## Your tasks
(1) In the article on April rent and mortgage payments, how many people were surveyed for the study?
(2) Decide whether each statement agrees with the article on April rent and mortgage payments: (a) The survey took place between April 3 and April 5. (b) In a typical month, about 12 percent of renters cannot pay the full bill. (c) Among homeowners with a mortgage, 11 percent could make only a partial payment. Answer yes or no for each, quoting the words of the article that decide it.
(3) Carry on the article about April rent and mortgage payments, starting after its final sentence.
___ Excerpt ___
April 8, 2020 By Christian Murray
Nearly one-quarter of Americans are unable pay their April housing bill, according to a new study released by the real estate firm Apartment List.
The study, based on a survey of more than 4,100 people nationwide, revealed that 25 percent of renters say that they are unable to pay their full April rent. The survey found that 13 percent of renters are only able to pay part of April’s rent while 12 percent are unable to make a payment at all.
In a typical month about 4 percent of renters are unable to pay the full bill, according to the survey.
The percentage of homeowners with a mortgage who are struggling to make payments is similar, according to the study.
The survey found that 23 percent are unable to make a full payment to their lender—with 11 percent of homeowners only able to make partial payment and 12 percent unable to make a payment at all.
Younger Americans—respondents under 30—are struggling the most, with the survey finding that 30 percent of this group are unable to meet their April housing costs.
The survey, conducted between April 3 and April 5, reflects the recent unwinding of the economy as the nation deals with the COVID-19 pandemic. In the past two weeks more than 10 million workers have filed for unemployment and April 1 was the first time since the national crisis began that the rent and mortgage payments became due.
___ Extracted material ___
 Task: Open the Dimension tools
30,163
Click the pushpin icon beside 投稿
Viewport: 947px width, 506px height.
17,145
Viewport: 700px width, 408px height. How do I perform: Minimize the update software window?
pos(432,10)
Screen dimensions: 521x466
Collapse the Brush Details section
___
___ Extracted material ___
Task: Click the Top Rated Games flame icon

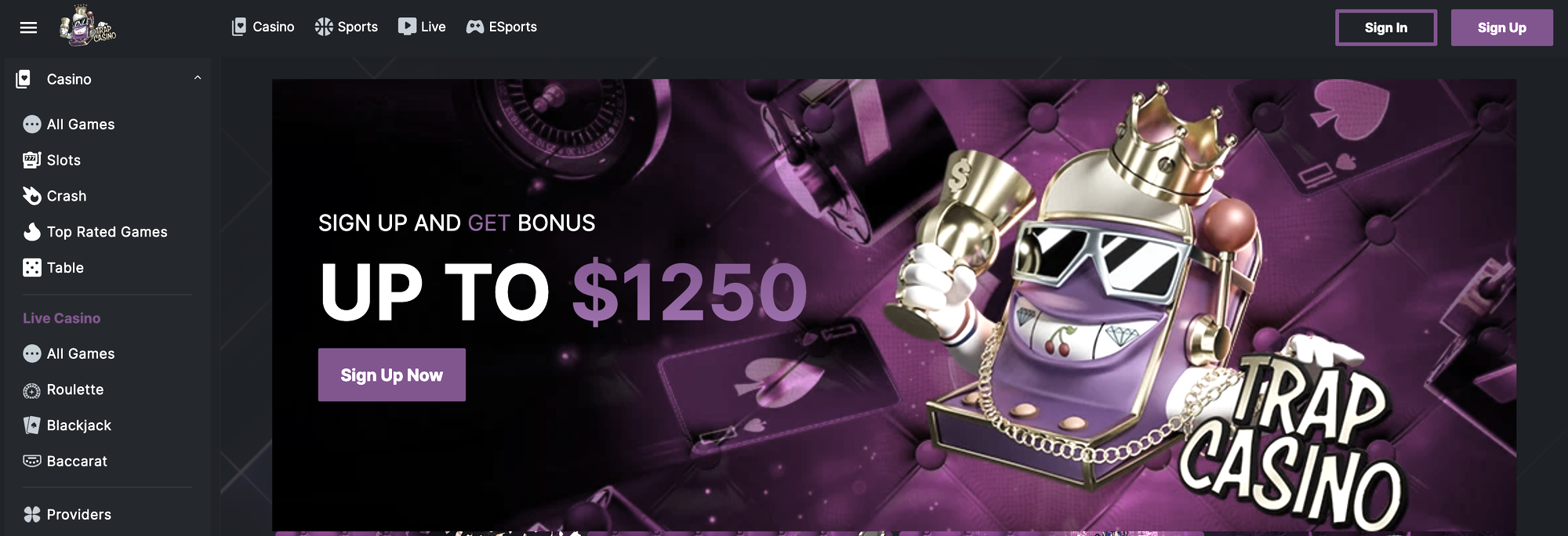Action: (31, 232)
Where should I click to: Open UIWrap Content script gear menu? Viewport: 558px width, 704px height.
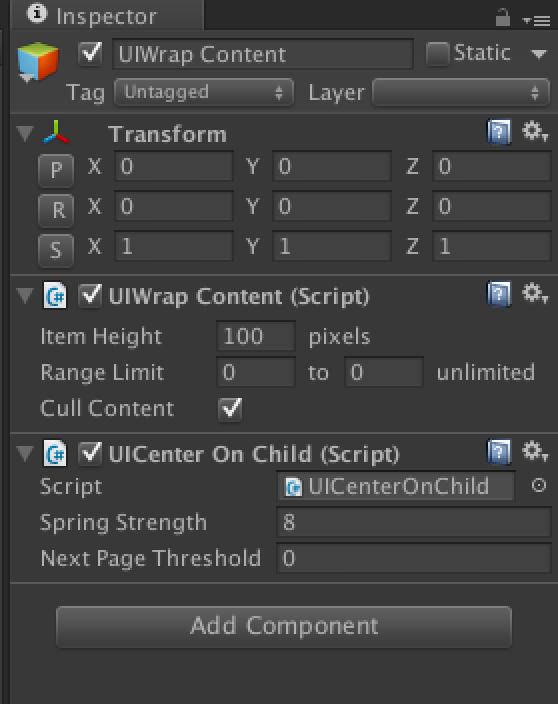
___
## Answers by item number
(1) More than 4,100 people nationwide.

(2)
(a) Yes: "conducted between April 3 and April 5"
(b) No: "In a typical month about 4 percent of renters are unable to pay the full bill"
(c) Yes: "with 11 percent of homeowners only able to make partial payment"

(3)
The survey found that among those who missed their full payments—45 percent of renters and 44 percent of respondents with mortgages–were able to work with their landlord or bank to reduce or defer payments.
In New York, steps have been taken to reduce the burden, with Governor Andrew Cuomo issuing an executive order halting evictions and foreclosures for 90 days. He also ordered mortgage payments to be suspended for 90 days for borrowers who face financial hardship such as losing their job.
“This is a real-life benefit,” Cuomo said last month in announcing the suspension of mortgage payments. “People are under tremendous economic pressure. Making a mortgage payment can be one of the number one stressors. Eliminating that stressor for 90 days, I think, will go a long way.”
But some New York legislators are calling for rent forgiveness arguing that tenants won’t have 3 months rent saved by the time the eviction notices are sent.
State Sen. Mike Gianaris introduced legislation late last month that would suspend and forgive rent payments for residential and small business tenants for 90 days, as well as provide some relief for small property owners.
“New Yorkers live paycheck to paycheck and do not have three months of back rent saved,” Gianaris said.
Cuomo has been reluctant to support Gianaris’ bill.
The survey painted a bleak picture for Americans should the economic shut down continue.
It asked survey respondents how they would fare if they were to lose their income indefinitely.
Among the renters, 79 percent said they could pay the rent next month, with 55 percent saying they could pay after two months. However, the number drops to 28 percent if they were not to have income for three months.
The numbers were not quite so alarming for people with mortgages—until the three-month mark is reached. At that point, only 46 percent of homeowners said they would be able to pay their mortgage.